* [Stored data]
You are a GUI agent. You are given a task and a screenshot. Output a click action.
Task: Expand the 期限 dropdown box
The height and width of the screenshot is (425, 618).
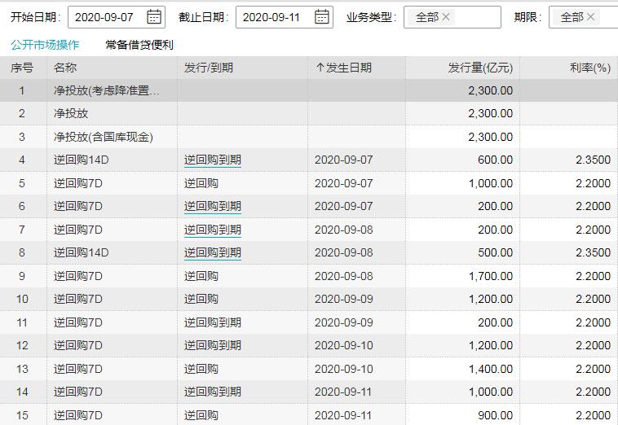[607, 17]
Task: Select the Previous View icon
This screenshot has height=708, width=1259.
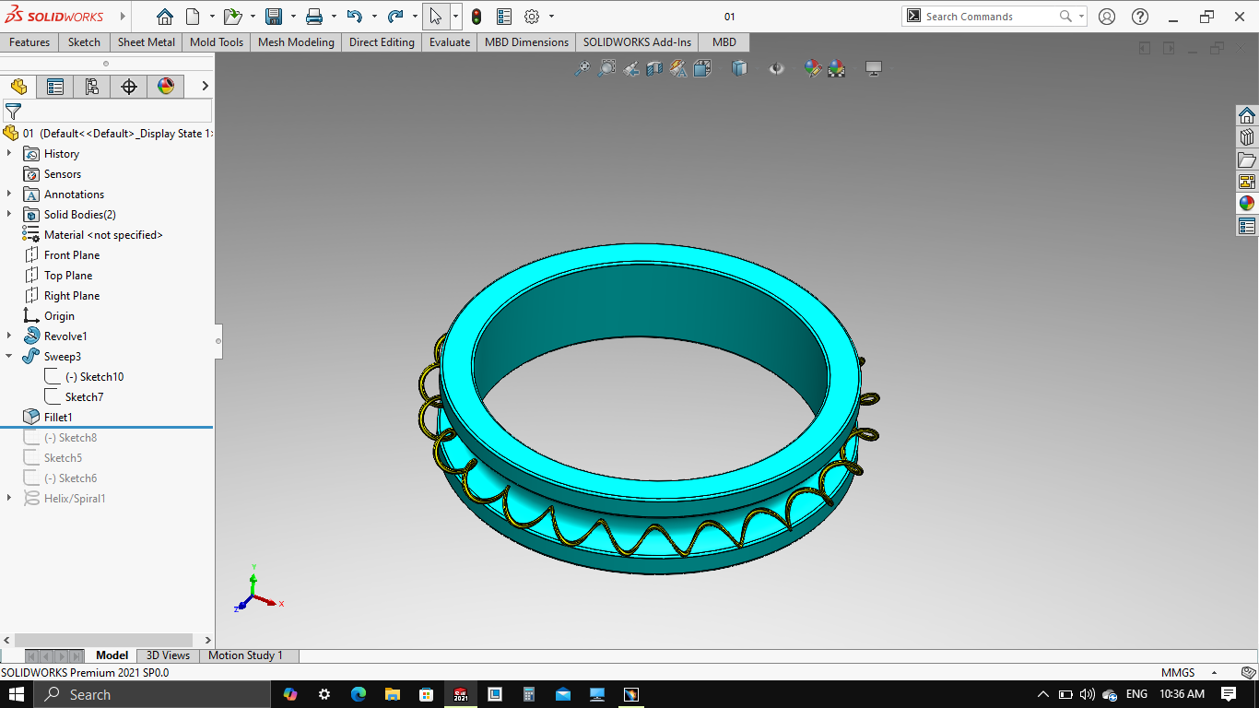Action: tap(630, 68)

* [WHAT TO DO]
From the line holding "Task: Select the Previous View icon" to the final line of the data above, give each line again exactly, both ends included, and drop the pictures.

* [ANSWER BELOW]
Task: Select the Previous View icon
This screenshot has height=708, width=1259.
Action: tap(630, 68)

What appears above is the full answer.